Reproducible Computational Biology Workflow by nf-core - [Proj:My Computer Workbench]

Introduction

For this part of My Computer Workbench, I would like to introduce about nf-core and their benefits in computational biology.

nf-core

I have also used conda, but setting dependencies can be quite complex, especially on HPC where you are not the administrator. Most of the time, I had to install programs and create the reference genome index I needed by myself.

Bugs started occurring since then. For these reasons, I decided to use a docker container for heavy analysis, such as the genome alignment. One of the convenient ways to do this is by using nf-core.

nf-core logo

The nf-core provides analysis pipelines for bioinformatics. It is a workflow run by Nextflow and includes the necessary programs. For example, RNA-seq analysis, where I can select which program I will use for each process. Currently, I am running the upstream process with nf-core on an HPC.

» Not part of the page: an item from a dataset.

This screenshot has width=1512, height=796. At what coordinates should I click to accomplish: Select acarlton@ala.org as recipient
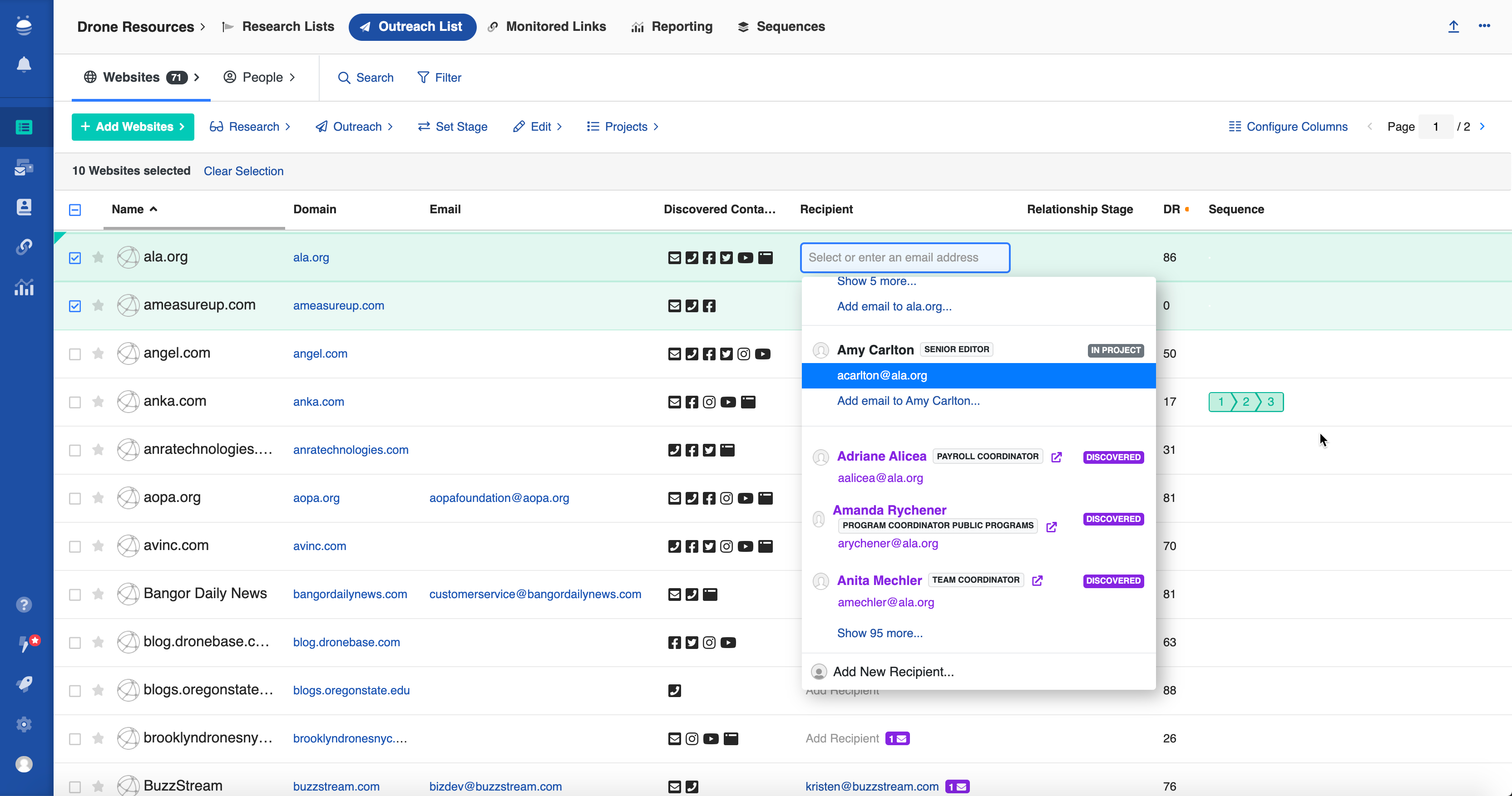pos(882,375)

nf-core: RNA sequencing analysis

To use nf-core pipelines, I installed it as recommended in the Getting started. Roughly, there are 3 main steps I did on the HPC, including nextflow installation, docker installation (you can choose others such as conda), and aliasing nf-core.

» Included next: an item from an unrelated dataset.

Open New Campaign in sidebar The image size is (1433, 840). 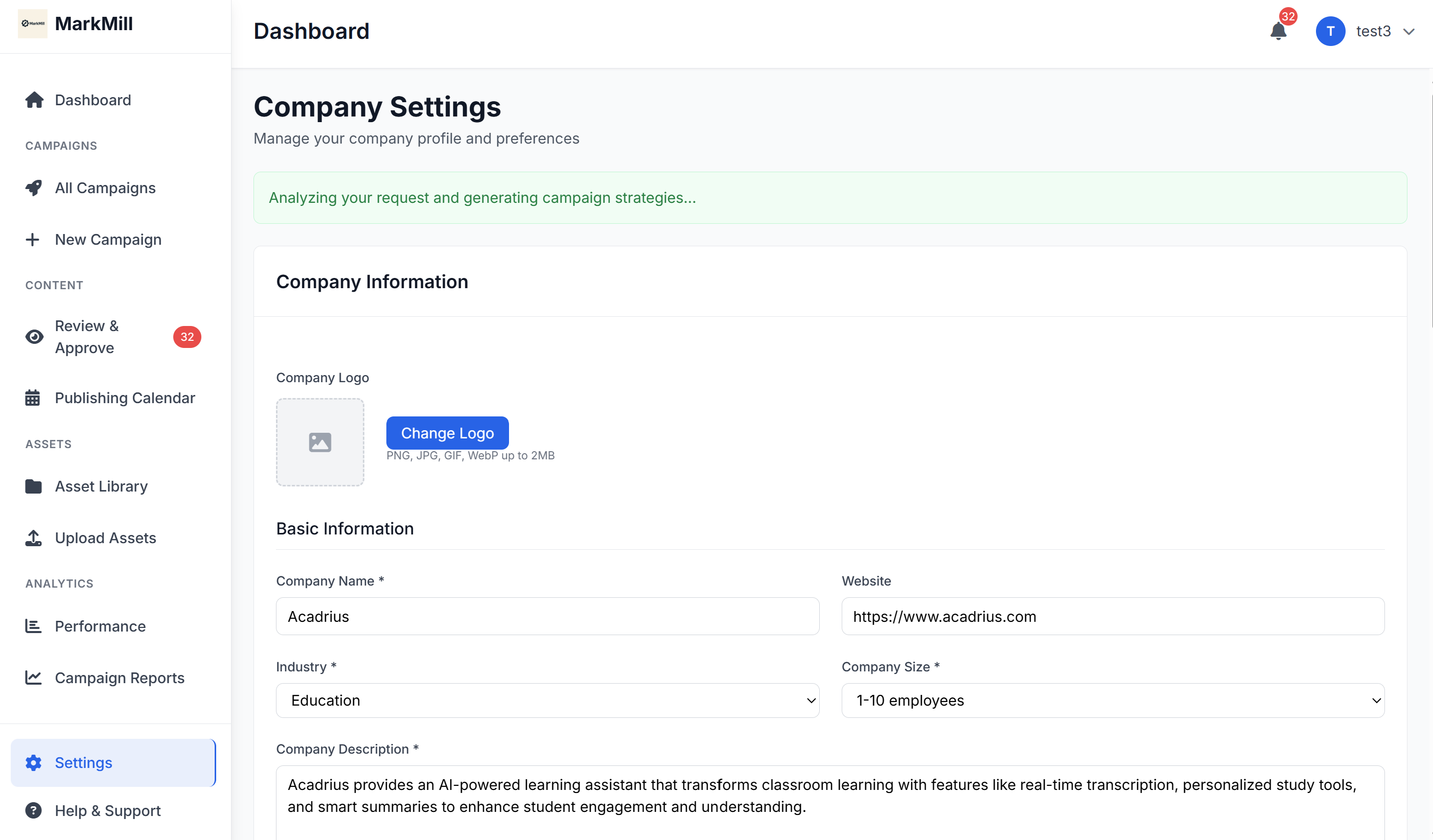click(108, 240)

For the alias step, I used the following command. This tells the HPC that whenever I type nf-core means “docker run -itv pwd:pwd -w pwd nfcore/tools”. Please note that there is a difference between nfcore and nf-core in the command.

alias nf-core="docker run -itv `pwd`:`pwd` -w `pwd` nfcore/tools"

To test if the alias works, use the following command. This command will list all nf-core pipelines.

nf-core list